▶ _WORK ITEM A_
Using the page on The Hunter Will Get You, answer these, one per line:
(i) Who wrote the music for the film?
(ii) Which actor plays Inspector Doumecq?
(iii) What does the slang verb "alpaguer" mean?
▶ _WORK ITEM B_
Copy out the page on The Hunter Will Get You word for word, everything from "The Hunter Will Get You (L'Alpagueur)" down to "Cremer as L'Epervier.".

***** PAGE TEXT *****

- Directed by: Philippe Labro
- Screenplay by: Philippe Labro; Jacques Lanzmann;
- Story by: Philippe Labro
- Starring: Jean-Paul Belmondo; Bruno Cremer;
- Cinematography: Jean Penzer
- Edited by: Jean Ravel [fr]
- Music by: Michel Colombier
- Production companies: Cerito Films; Simar Films;
- Release date: March 17, 1976 (France);
- Running time: 100 minutes
- Country: France

= The Hunter Will Get You =

The Hunter Will Get You (L'Alpagueur) is a French action film written and directed by Philippe Labro and starring Jean-Paul Belmondo in the title role and Bruno Cremer as L'Epervier.

== Plot ==
As one of the character is saying at the beginning of the movie:

L'alpagueur c'est un chasseur de tête, c'est un mercenaire, un marginal. L'alpagueur c'est l'astuce qu'a trouvé un haut fonctionnaire pour passer au-dessus de la routine policière.

The alpagueur is a head hunter, a mercenary, a marginal. The alpagueur is a trick made up by a state employee to be above the cop's routine.

Originally a deer hunter, l'Alpagueur became a head hunter working for the police, paid by them with money stolen from criminals. The main plot revolves around l'Alpagueur's pursuit of l'Épervier, (Sparrowhawk) a bank robber and an assassin, who kills whoever sees him commit a crime. His technique is to pay a young and naive man to be his accomplice and kill him right after. One of his accomplices, Costa Valdez, is only wounded during one of his hold ups, and with his help, l'Alpagueur manages to find l'Épervier at the end.

==Cast==
- Jean-Paul Belmondo as "L'Alpagueur" aka Roger Pilar aka Johnny Lafont
- Bruno Cremer as Gilbert aka L'Epervier
- Patrick Fierry as Costa Valdes
- Jean Négroni as Spitzer
- Victor Garrivier as Inspector Doumecq
- Jean-Pierre Jorris as Julien Salicetti
- Claude Brosset as Granier
- Marcel Imhoff as Chief of Cabinet
- Jacques Dhery as prison warden

==Production==
Following the poor box office performance of Le Hasard et la Violence (1974), director Philippe Labro returned to more commercially safe genre with the polar. The director came up with the idea of the character called L'Alpaguerur, a bounty hunter who is in unofficial service of the French government. The name L'Alpaguerur comes from the slang verb "alpaguer" meaning to catch or arrest someone.

***** SUPPLIED INFORMATION *****

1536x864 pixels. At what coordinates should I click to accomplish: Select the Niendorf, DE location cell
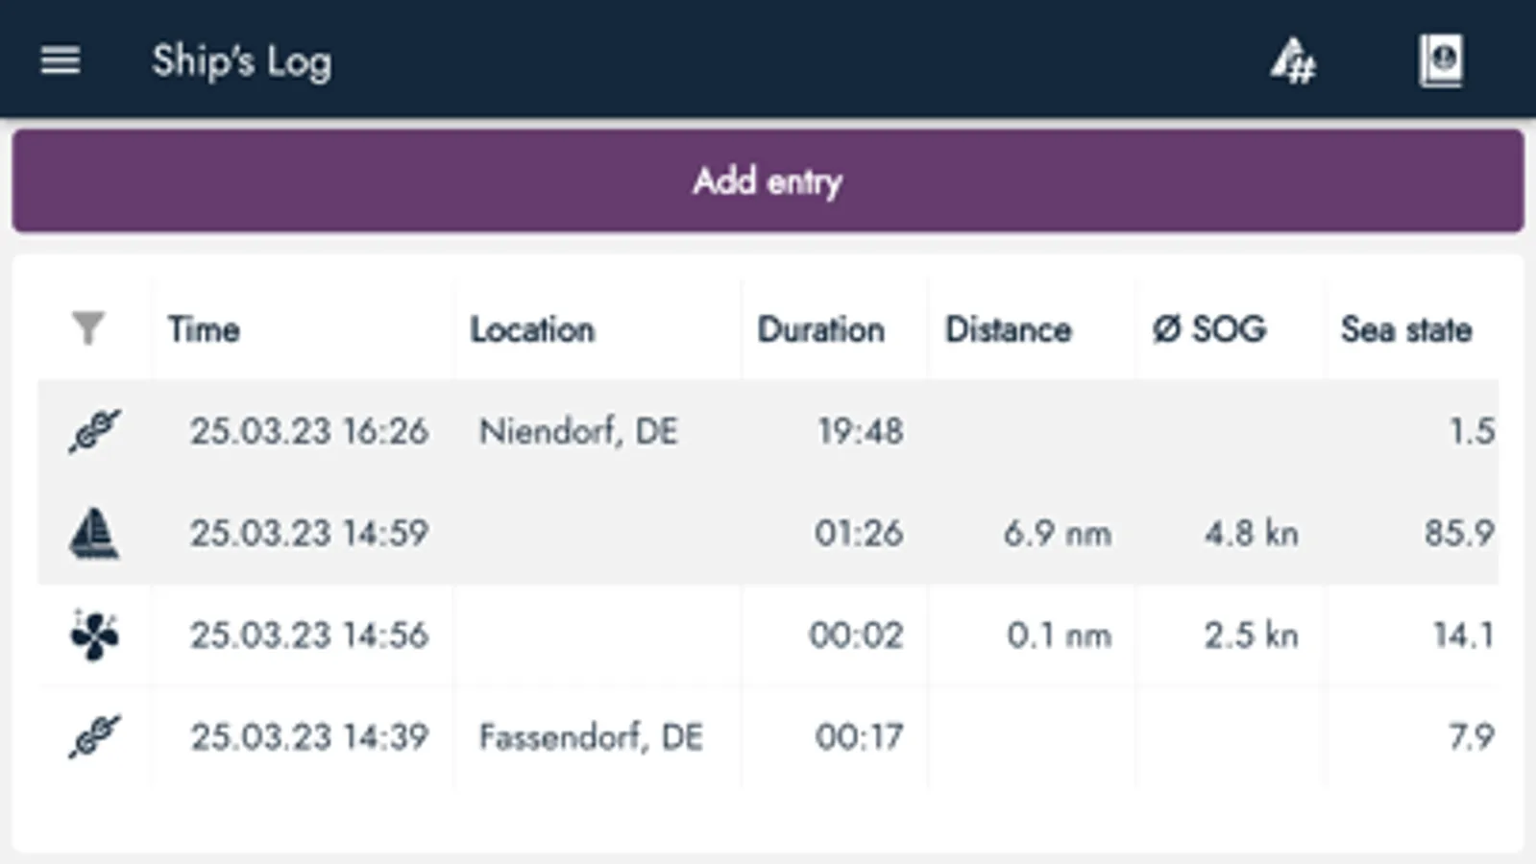pyautogui.click(x=578, y=431)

*****

▶ _EXPECTED ANSWER A_
(i) Michel Colombier
(ii) Victor Garrivier
(iii) To catch or arrest someone

▶ _EXPECTED ANSWER B_
The Hunter Will Get You (L'Alpagueur) is a French action film written and directed by Philippe Labro and starring Jean-Paul Belmondo in the title role and Bruno Cremer as L'Epervier.